I have been making this trifle for years, but never blogged it because I usually take it to pot lucks. Whenever I have a work related potluck it basically means that I am running around like a crazy woman at 5:45 am trying to whip this sucker together. Obviously my lack of preparation leads to no pictures. I may be slightly obsessive compulsive, and very anal, but I am a HUGE procrastinator…I always tell people I work better under pressure. This year, I decided to make mini trifles inthese inexpensive stemless red wine glasses I bought at the Libbey Glass Outlet. I think they turned out super cute, although the amount of trifle in the glass is more than the average human being can handle in one sitting.
This trifle is comprised of some seriously easy components that some of you may shun from your kitchen, but crowds seem to love this no matter how easy and preservative laden it is.
1 (19.8 ounce) package brownie mix (I used Pillsbury Family Sized Chocolate Fudge)
1 (3.9 ounce) package instant chocolate pudding mix
1/2 cup water
1 (14 ounce) can sweetened condensed milk
1 (8 ounce) container frozen whipped topping, thawed
1 (12 ounce) container frozen whipped topping, thawed
1 bag Heath Bar Bits (I used about half the bag)
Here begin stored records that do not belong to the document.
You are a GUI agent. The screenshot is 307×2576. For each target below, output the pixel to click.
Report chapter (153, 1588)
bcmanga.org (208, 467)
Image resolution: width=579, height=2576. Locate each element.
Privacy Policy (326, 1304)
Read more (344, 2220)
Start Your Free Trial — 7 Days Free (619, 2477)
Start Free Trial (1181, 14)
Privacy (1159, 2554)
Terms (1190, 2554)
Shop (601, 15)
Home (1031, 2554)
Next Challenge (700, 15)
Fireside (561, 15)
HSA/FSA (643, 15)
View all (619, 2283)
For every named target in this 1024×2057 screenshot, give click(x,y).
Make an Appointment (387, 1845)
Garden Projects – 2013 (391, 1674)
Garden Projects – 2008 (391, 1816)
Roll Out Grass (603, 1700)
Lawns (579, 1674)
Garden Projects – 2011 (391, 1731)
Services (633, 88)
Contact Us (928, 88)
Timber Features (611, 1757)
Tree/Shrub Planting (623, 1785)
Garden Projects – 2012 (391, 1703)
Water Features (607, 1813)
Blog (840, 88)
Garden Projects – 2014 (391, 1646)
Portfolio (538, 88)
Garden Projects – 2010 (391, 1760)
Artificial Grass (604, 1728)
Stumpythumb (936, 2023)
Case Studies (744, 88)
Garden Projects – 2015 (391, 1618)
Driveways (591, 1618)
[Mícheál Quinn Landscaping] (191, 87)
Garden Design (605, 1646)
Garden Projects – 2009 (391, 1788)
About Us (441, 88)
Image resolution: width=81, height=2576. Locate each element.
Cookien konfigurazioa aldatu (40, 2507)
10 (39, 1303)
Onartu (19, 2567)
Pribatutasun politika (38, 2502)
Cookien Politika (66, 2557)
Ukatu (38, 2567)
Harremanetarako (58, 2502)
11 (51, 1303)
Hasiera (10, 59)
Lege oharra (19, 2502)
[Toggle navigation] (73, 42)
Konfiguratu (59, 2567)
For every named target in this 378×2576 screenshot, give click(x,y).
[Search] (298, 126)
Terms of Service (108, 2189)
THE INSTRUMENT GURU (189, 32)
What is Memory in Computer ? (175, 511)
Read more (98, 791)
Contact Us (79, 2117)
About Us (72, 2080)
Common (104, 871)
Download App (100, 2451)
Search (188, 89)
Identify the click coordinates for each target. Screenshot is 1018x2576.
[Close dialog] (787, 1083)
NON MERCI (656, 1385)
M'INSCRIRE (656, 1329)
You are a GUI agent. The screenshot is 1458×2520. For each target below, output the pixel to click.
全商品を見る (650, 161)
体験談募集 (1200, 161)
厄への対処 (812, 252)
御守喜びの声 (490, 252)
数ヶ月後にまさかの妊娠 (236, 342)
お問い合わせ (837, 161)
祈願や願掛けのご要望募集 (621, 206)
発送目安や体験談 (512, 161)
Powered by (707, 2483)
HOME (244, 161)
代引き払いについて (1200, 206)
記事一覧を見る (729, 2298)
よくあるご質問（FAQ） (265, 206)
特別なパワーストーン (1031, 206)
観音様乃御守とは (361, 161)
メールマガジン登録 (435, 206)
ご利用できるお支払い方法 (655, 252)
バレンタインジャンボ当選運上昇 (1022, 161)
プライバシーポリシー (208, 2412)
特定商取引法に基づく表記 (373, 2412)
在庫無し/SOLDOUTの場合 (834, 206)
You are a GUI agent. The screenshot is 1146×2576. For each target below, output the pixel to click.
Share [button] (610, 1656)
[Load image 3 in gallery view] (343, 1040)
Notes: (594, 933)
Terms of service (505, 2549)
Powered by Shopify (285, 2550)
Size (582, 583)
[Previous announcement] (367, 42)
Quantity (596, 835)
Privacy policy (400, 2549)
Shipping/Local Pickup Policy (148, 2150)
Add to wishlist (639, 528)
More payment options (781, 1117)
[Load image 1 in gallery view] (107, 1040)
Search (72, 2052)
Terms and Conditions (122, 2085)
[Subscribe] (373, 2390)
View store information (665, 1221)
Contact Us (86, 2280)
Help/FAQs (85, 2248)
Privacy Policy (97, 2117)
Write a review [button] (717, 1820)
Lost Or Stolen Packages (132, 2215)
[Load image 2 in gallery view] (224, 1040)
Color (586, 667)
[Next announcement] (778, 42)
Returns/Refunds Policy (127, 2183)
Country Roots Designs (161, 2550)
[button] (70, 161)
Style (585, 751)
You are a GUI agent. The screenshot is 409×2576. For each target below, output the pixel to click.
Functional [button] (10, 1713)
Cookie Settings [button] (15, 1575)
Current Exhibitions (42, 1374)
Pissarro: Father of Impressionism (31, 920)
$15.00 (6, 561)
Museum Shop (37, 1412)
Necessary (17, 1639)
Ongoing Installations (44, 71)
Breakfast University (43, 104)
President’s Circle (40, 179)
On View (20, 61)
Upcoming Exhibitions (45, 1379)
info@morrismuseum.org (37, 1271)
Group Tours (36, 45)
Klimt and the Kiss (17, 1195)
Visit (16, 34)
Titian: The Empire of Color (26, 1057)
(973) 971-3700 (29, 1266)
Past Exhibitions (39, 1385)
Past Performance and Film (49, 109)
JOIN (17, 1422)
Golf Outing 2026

Prepare brownie mix according to package directions and cool completely. Cut into 1 inch squares.
In a large bowl, combine pudding mix, water and sweetened condensed milk. Mix until smooth, then fold in 8 ounces whipped topping until no streaks remain.
In a trifle bowl or glass serving dish, place half of the brownies, half of the pudding mixture, toffee bits and half of the 12 ounce container of whipped topping. Repeat layers. Sprinkle toffee bits onto top layer for garnish. Refrigerate 8 hours before serving.